Book Review: Biting the Sun by Tanith Lee
The Basics
In a world where the least desire is met, our heroine/hero is getting bored. They want something intangibly more that vast technological advances can’t meet. The questions becomes not whether they will find the answer they seek but whether society will let them.
My Thoughts
This is one of Tanith Lee’s most popular works, and having finally read it, I see why. Not just for it’s entertainment value, of which is has a lot, but for the chances it takes and the messages it sends. By today’s standards, what Lee does with the idea of gender swapping might seem tame, but for it’s day, I can imagine it was different, illuminating, and maybe even shocking to some. Characters in this world change appearance and gender on a whim. They get married and divorced within a week. There is a lot said here about sexual orientation, sex in general, gender identification, and so on. In many cases, the truthfulness of what’s said is debatable, like how our nameless narrator makes a very different man than she does a woman and what the implications of that are. But it can still be said that this book takes a lot of worthy chances by involving the idea of gender being transitory.

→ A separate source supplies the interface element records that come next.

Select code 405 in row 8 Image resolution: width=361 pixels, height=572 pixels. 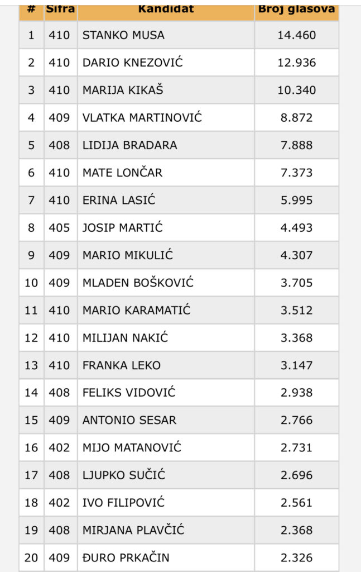[59, 228]
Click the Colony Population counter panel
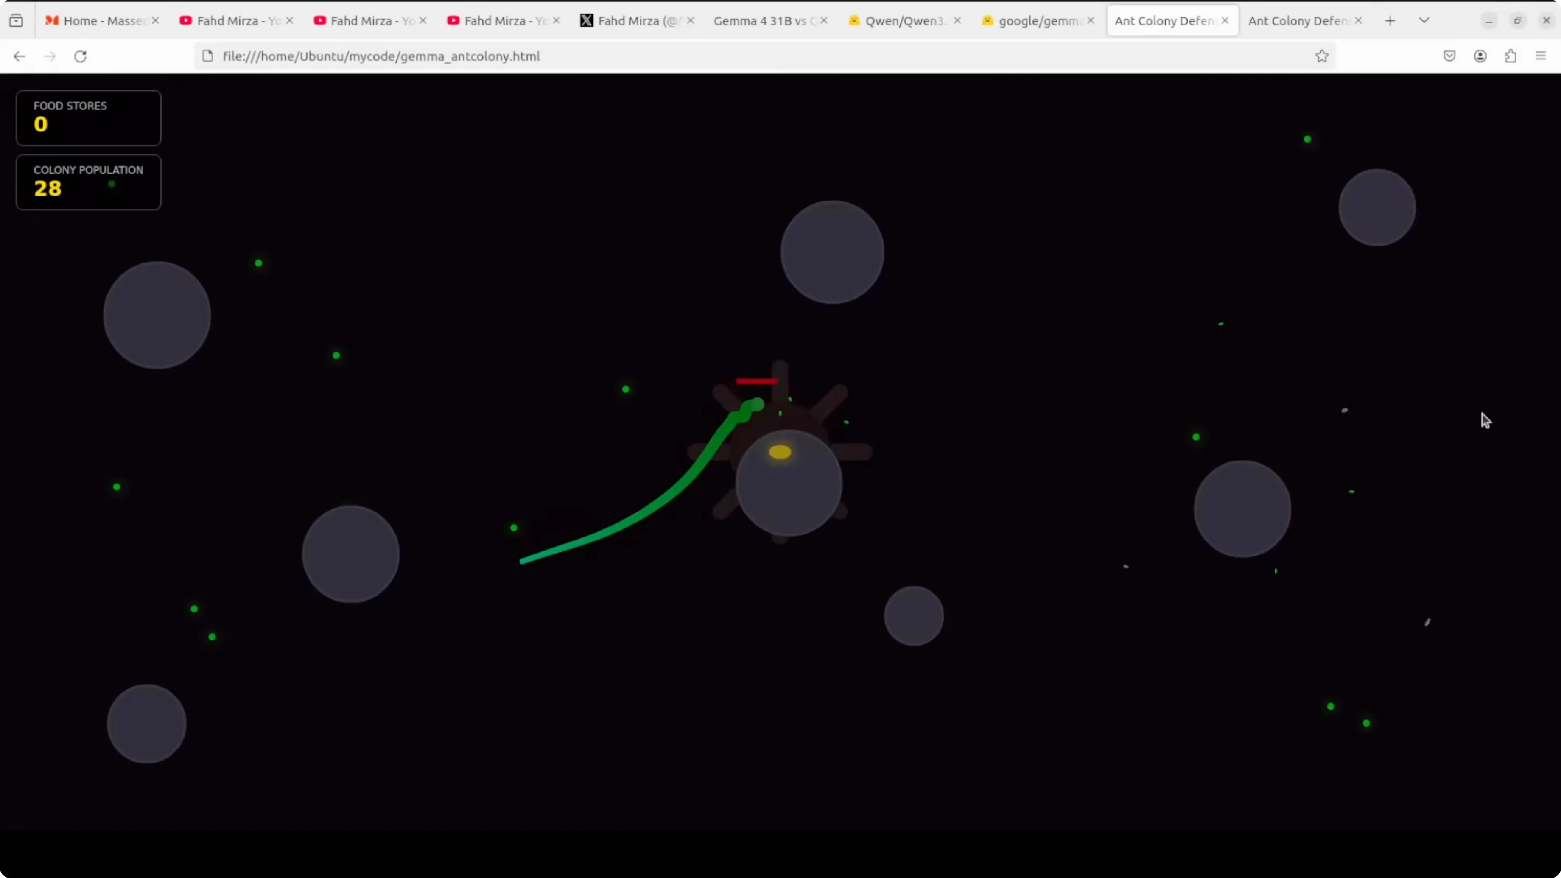 click(x=88, y=182)
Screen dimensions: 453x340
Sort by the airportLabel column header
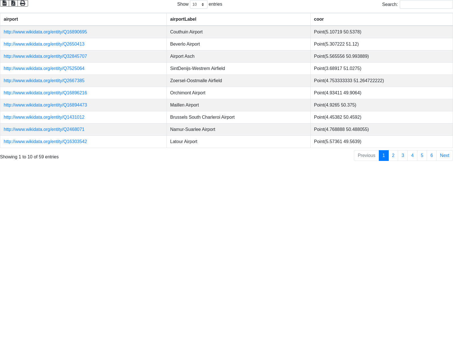[183, 19]
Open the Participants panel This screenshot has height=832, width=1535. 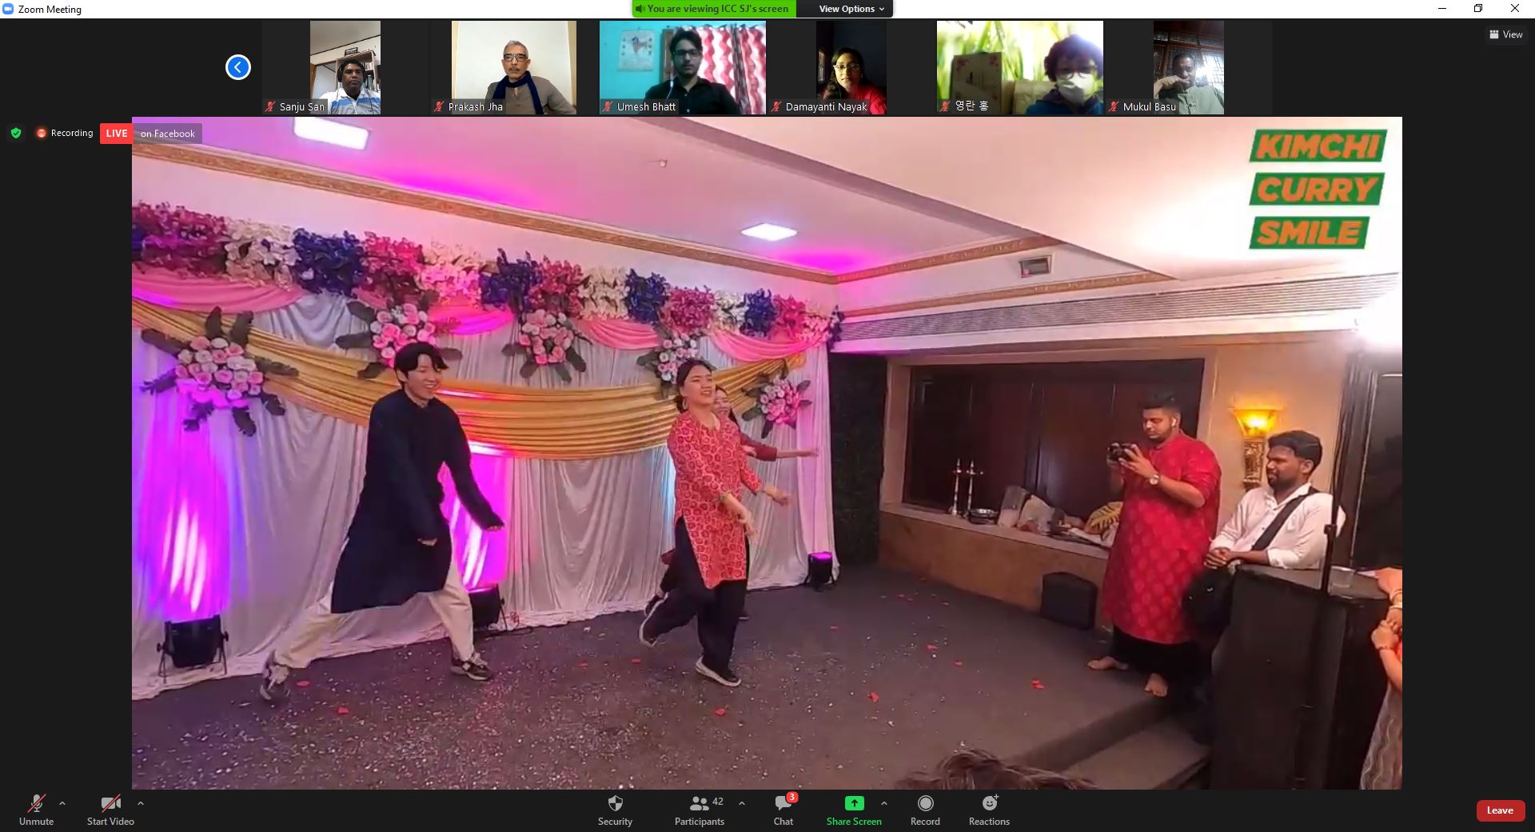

The story also echoes the classic Brave New World, though from a slightly different angle. Where Huxley had an outsider appalled by what he witnessed in this supposed utopia, we have an insider who starts to see the sheen and glitter of their utopia tarnish. And in the most interesting way. Death is nothing in this world. Suicide is the norm, something people do so they can come back with a new body. Yet our narrator suffers loses. The path she takes (and most of her loses are suffered when she is in a female body) makes it so she witnesses death in a very personal way. So that by the time we reach part two of the story, she is now a he and pursuing an entirely different way of life than those around him. The heroine/hero’s narrative is so well-done that this transition feels entirely natural, and the character development is thorough and fascinating.
As you can see, this book is hard to sum up. It’s about a dystopia in sheep’s clothing. It’s about acceptance of the imperfect. It’s about facing death. It’s about gender identity. It’s also just an amazingly fun romp for all that. A future-world adventure with a narrator who starts out a shallow nuisance and becomes something their world has never seen before. It has a rich plot and a great main character. It’s worth the hype it receives.